Kenneth Bianchi was given to two life sentences in the state of Washington. He was immediately transferred to California where he was sentenced to additional life terms. There he remains at the age of fifty-six.
Doctor Crippen
Hawley Harvey Crippen was born in Coldwater, Michigan in the United States in 1862 to Andresee Skinner and Myron Augustus Crippen, a fairly prosperous couple who ran a dry goods store. As a child, Crippen had always wanted to be a doctor and by the age of twenty-one he had achieved his ambition, graduating from the University of Michigan before gaining an MD degree from the Homeopathic Hospital in Cleveland. He also received a diploma from the Ophthalmic Hospital in New York as an eye and ear specialist. Around this time, Crippen travelled to England with the intention of improving his knowledge of medicine, but discovered that he was insufficiently qualified to practise in the United Kingdom. Returning to the United States he worked in a number of different cities, and by the early 1890s he was married to Charlotte Bell, an Irish nurse. They had a son, Otto, but when his wife died of apoplexy in January, 1892, the boy was sent to live with his grandmother. He would never see his father again.

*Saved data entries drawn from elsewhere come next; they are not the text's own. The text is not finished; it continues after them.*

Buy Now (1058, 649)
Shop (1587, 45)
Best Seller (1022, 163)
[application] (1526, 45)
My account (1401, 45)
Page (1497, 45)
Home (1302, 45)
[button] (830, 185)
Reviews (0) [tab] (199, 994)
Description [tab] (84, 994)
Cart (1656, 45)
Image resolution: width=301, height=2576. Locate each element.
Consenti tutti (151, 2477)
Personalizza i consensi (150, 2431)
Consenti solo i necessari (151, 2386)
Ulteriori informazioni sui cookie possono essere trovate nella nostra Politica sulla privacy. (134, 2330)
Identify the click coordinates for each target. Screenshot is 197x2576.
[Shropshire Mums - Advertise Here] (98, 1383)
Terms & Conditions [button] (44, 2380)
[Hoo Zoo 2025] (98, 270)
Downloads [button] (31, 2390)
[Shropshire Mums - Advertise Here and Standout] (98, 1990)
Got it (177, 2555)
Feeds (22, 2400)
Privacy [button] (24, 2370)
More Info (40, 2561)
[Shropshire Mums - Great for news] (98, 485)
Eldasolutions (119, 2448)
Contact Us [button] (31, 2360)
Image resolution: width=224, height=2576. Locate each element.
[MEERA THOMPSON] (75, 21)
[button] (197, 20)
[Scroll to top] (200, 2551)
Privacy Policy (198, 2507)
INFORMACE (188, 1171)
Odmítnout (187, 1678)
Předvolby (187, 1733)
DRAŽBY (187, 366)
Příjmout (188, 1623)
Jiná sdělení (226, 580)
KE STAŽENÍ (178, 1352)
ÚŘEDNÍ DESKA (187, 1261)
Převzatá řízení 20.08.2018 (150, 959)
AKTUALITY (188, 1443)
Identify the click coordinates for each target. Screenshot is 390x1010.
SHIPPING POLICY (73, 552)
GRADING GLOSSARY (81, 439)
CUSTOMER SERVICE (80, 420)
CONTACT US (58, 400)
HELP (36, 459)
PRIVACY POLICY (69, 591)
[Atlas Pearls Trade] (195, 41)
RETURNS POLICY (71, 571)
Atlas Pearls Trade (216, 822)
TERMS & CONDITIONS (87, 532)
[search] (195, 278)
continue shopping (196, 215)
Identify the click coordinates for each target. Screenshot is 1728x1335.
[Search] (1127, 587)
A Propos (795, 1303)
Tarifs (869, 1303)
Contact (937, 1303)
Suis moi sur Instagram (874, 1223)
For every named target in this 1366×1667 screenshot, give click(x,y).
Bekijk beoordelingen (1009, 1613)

Not long after, back in New York, Crippen took the plunge again, marrying a nineteen-year-old girl who went by the name of Cora Turner. She was actually of Russian-German parentage and her rather more exotic real name was Kunigunde Mackamotsi. Cora had left home at the age of sixteen and had launched herself into a theatrical career, using her not inconsiderable sexual charms to get on. She had taken the stage name Belle Elmore. Critically, though, her talent was fairly negligible and her career never really amounted to very much. For Crippen, this larger-than-life character made for an unlikely mate; his upbringing had been rigidly Protestant and her life was far removed from his. For Cora, however, Crippen’s status as a doctor offered a chance of wealth and respectability.